Lo normal a esta edad es que te cogieran interno. Te daban comida, cama y ropa limpia; pero te pagaban un salario muy bajo. Después de unos meses, llegué a juntar unos pequeños ahorros; ya que, prácticamente, apenas gastaba.
Pero tuve poca suerte. Tanto éste como otros muchos trabajos posteriores, apenas me duraron. Cuando les parecía decían que ya no te necesitaban. Algo así está empezando a producirse ahora con los chavales jóvenes. Entonces imperaba el capitalismo salvaje y ahora vuelve de nuevo. De la noche a la mañana me arrojaban a buscar por todas las tiendas y comercios de Madrid.  Un día y otro día, y otro... 

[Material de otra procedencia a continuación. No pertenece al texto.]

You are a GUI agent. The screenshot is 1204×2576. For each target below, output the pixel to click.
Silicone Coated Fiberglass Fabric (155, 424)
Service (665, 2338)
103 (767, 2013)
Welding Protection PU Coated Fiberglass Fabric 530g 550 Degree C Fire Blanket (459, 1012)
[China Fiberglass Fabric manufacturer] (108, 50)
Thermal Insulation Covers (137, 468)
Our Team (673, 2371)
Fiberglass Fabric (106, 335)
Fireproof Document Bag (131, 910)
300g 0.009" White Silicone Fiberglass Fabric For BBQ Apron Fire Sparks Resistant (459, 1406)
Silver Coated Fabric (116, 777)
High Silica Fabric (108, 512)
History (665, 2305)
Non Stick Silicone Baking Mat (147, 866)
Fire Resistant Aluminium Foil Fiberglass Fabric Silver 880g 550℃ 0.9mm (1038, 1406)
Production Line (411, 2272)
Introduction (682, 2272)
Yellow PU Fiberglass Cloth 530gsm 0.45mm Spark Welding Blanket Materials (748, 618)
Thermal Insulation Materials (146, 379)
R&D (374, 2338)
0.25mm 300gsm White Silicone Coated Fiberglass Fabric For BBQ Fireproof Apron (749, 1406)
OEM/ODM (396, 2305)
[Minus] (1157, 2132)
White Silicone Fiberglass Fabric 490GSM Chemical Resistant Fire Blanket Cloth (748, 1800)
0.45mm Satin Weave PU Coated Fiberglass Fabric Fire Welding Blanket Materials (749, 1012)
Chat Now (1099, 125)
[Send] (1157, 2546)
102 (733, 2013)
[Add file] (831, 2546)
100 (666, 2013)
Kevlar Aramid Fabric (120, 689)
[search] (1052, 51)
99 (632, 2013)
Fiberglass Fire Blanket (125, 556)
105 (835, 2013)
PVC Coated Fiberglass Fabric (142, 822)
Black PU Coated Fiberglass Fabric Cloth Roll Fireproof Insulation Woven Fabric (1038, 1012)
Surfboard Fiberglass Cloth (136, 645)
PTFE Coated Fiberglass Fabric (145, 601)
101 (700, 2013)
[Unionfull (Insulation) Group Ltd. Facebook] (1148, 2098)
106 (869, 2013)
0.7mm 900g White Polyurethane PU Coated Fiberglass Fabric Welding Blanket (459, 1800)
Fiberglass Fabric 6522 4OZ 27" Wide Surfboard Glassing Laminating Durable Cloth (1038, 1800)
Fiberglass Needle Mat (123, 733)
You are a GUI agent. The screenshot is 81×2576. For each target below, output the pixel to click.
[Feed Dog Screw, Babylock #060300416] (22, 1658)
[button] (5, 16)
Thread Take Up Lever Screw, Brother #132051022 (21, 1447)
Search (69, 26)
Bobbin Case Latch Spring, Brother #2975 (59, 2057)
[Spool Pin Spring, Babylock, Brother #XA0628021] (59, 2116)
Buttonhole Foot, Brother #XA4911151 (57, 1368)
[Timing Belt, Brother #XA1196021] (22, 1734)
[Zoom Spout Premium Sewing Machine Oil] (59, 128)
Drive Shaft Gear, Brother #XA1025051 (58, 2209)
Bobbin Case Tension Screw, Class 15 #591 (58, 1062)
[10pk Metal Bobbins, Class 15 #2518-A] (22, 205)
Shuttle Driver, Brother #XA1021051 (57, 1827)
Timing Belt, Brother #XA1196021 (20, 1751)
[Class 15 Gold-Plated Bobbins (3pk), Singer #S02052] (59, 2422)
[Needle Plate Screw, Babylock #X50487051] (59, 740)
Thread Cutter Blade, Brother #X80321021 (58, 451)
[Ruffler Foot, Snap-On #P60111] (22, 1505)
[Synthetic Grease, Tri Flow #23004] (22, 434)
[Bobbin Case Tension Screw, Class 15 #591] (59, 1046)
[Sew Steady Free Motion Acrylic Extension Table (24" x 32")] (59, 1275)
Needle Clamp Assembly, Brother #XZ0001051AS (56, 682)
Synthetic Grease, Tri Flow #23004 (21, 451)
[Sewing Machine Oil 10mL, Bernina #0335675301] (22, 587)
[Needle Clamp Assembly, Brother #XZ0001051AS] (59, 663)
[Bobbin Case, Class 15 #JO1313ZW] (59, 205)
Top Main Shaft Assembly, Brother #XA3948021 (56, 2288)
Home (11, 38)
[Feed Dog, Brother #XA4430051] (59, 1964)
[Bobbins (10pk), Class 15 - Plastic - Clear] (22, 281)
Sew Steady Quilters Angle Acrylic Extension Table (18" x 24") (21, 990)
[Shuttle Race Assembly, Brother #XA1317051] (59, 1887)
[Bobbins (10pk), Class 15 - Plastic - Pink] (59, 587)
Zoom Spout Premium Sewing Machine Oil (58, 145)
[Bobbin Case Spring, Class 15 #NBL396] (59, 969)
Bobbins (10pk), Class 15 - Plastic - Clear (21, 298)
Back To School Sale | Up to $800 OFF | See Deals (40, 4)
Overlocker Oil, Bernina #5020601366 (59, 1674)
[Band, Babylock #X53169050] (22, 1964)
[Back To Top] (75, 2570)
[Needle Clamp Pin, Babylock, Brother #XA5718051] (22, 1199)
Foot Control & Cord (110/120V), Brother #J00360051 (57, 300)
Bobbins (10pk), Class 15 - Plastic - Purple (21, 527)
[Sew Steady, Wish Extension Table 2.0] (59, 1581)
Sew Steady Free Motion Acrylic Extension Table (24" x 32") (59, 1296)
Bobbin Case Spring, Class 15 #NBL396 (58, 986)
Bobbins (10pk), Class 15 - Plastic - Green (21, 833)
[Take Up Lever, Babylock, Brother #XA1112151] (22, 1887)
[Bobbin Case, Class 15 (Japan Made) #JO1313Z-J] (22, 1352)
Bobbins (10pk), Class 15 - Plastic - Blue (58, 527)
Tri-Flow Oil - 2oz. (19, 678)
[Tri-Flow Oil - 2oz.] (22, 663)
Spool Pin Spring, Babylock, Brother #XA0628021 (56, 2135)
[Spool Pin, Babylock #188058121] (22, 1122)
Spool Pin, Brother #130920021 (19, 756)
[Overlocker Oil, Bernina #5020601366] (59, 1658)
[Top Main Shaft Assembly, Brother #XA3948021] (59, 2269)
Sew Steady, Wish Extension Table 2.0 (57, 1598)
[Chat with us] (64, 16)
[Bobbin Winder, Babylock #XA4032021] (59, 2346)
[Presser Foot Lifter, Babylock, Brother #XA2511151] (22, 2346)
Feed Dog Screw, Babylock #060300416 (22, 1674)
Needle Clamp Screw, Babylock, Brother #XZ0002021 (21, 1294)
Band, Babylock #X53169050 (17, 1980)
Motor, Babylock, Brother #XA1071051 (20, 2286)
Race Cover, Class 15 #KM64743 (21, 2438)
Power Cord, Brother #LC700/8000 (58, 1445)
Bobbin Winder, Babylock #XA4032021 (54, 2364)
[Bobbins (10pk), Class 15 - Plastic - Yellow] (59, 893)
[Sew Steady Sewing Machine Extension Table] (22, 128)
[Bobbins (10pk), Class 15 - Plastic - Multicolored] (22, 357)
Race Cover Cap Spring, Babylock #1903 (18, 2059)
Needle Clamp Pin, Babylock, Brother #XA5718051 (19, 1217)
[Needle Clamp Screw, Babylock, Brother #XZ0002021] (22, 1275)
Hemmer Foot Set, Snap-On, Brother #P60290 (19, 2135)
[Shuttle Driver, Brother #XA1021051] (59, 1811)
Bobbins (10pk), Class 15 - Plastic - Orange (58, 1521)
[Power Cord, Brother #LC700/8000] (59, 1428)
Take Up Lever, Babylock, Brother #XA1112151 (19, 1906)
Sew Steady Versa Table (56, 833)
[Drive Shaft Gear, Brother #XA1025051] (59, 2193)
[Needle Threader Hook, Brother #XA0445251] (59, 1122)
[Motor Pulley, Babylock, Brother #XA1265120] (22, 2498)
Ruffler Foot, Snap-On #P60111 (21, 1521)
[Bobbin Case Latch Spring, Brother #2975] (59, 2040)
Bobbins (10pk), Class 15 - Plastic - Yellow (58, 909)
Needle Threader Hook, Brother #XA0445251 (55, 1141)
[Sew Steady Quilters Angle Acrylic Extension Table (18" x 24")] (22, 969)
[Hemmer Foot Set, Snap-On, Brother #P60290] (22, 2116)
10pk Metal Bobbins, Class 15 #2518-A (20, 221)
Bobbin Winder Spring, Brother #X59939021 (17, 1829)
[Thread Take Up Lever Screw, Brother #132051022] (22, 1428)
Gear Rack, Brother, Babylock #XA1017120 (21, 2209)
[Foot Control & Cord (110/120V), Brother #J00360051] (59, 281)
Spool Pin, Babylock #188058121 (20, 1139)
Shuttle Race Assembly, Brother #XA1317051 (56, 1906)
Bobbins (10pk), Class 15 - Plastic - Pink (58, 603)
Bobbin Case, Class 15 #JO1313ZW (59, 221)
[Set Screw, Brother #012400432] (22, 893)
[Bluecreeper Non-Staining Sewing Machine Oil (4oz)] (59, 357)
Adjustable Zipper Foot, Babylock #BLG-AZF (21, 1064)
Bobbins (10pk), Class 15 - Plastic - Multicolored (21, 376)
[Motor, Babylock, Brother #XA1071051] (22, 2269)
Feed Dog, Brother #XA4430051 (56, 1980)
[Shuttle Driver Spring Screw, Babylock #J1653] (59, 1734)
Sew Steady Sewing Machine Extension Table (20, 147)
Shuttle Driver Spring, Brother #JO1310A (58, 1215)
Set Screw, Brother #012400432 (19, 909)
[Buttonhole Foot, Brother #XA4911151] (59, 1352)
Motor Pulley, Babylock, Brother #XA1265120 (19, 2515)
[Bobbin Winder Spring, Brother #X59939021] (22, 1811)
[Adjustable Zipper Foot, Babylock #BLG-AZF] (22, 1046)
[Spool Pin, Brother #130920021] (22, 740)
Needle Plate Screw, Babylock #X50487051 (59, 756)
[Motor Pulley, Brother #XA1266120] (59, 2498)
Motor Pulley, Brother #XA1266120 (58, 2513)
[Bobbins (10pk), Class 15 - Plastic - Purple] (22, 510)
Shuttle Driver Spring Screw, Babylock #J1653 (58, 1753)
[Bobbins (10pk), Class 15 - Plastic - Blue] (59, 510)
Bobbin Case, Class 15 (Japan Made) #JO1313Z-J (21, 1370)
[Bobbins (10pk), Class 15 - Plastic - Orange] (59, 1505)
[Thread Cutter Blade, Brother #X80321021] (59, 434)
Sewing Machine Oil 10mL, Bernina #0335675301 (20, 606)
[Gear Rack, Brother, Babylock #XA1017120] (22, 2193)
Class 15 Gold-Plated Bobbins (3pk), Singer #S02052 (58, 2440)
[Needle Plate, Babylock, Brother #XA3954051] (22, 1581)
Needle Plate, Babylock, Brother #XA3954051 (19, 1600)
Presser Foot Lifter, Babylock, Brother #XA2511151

Así, hasta que me salió el segundo empleo: una lechería en la calle Cabestreros, donde tenía que cargar con unos cántaros de leche enormes, de 20 azumbres (40 litros), para servirlos por los bares y cafeterías de esa zona. El lechero estaba muy contento conmigo, pero la verdad es que era un trabajo matador. De este dueño de la lechería, me quedó el recuerdo de un hombre agobiado por las deudas, y  luchando siempre por salir adelante. Ese año, por Navidad, entró en la administración de lotería de la calle San Millán, a ver si la suerte daba un vuelco a su lamentable economía. Faltaba poco para el sorteo y no quedaba más que un décimo, rechazado por todo el mundo, ya que el número era feísimo. El lechero tampoco lo quiso. Era el Gordo. Se volvió loco, se metió en la cama y estuvo más de un mes sin levantarse.

Uno de los locales por donde iba sirviendo con los cántaros era el café “San Cayetano”, en la calle Embajadores, muy cerca de la plaza de Cascorro. Allí había un chico asturiano, de Luarca, trabajando de pinche en las cocinas. Cada vez que dejaba la leche, hablábamos un rato. Al cabo de un tiempo, este muchacho dejó el empleo para marcharse a Cuba, a casa de una tía que le reclamaba. Entonces, aprovechando, hablé con el dueño del café y le pedí el trabajo que dejaba vacante el asturiano.
Durante cerca de un año estuve de maravilla en mi tercer empleo: ayudante de cocina.  Fue un periodo de mi vida más cómodo, pero no duró mucho. Rondaba ya los diecisiete.